WHAT NEEDS TO BE DONE: Find every line below with the word "computer" in it, and copy each one.

[Records from a data collection]

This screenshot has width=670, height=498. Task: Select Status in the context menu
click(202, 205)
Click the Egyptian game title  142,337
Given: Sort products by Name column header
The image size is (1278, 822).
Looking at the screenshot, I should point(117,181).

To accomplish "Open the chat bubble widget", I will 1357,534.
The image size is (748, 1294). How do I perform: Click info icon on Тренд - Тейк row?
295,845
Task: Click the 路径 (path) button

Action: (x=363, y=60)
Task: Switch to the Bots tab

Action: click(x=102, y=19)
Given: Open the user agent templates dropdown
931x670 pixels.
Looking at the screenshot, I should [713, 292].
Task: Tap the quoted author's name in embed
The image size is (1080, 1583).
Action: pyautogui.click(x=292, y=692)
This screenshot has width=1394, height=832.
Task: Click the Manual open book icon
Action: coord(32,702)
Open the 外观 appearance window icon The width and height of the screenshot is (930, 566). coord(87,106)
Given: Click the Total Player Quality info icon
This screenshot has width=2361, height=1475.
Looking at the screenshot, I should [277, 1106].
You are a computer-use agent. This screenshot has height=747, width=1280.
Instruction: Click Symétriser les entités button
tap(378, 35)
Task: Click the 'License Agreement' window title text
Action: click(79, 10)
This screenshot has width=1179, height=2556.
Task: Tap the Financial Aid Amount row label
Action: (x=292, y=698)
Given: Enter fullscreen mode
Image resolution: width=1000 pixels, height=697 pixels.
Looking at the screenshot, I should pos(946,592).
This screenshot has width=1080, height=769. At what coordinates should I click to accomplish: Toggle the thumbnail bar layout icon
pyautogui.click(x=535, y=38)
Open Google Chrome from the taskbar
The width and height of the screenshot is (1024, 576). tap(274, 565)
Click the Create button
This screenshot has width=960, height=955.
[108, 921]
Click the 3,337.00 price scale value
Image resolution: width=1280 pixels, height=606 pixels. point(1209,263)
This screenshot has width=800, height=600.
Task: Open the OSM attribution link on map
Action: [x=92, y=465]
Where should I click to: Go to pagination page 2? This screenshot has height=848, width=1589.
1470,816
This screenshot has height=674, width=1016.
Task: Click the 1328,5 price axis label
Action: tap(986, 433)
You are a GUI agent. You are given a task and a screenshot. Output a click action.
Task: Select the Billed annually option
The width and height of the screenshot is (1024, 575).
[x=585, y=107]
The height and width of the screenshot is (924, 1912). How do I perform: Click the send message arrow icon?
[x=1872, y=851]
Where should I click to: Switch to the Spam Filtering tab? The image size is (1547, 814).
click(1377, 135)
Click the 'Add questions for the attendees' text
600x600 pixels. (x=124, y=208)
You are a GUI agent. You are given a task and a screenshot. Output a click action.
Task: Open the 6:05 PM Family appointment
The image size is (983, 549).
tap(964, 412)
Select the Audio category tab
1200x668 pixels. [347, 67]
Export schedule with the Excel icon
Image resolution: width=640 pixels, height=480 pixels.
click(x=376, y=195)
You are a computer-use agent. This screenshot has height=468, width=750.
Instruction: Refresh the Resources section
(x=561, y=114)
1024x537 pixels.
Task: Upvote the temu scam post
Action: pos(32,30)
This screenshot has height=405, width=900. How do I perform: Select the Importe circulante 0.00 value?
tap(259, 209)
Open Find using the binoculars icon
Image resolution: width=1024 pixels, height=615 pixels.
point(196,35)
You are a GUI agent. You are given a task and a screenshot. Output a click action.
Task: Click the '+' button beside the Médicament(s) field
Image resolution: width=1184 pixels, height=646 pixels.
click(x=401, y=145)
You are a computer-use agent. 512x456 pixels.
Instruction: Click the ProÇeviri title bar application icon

SOLUTION:
You are a computer-use agent. This screenshot has height=747, width=1280.
You are a computer-use agent. This screenshot has height=468, width=750.
You are a computer-use agent. 512x456 pixels.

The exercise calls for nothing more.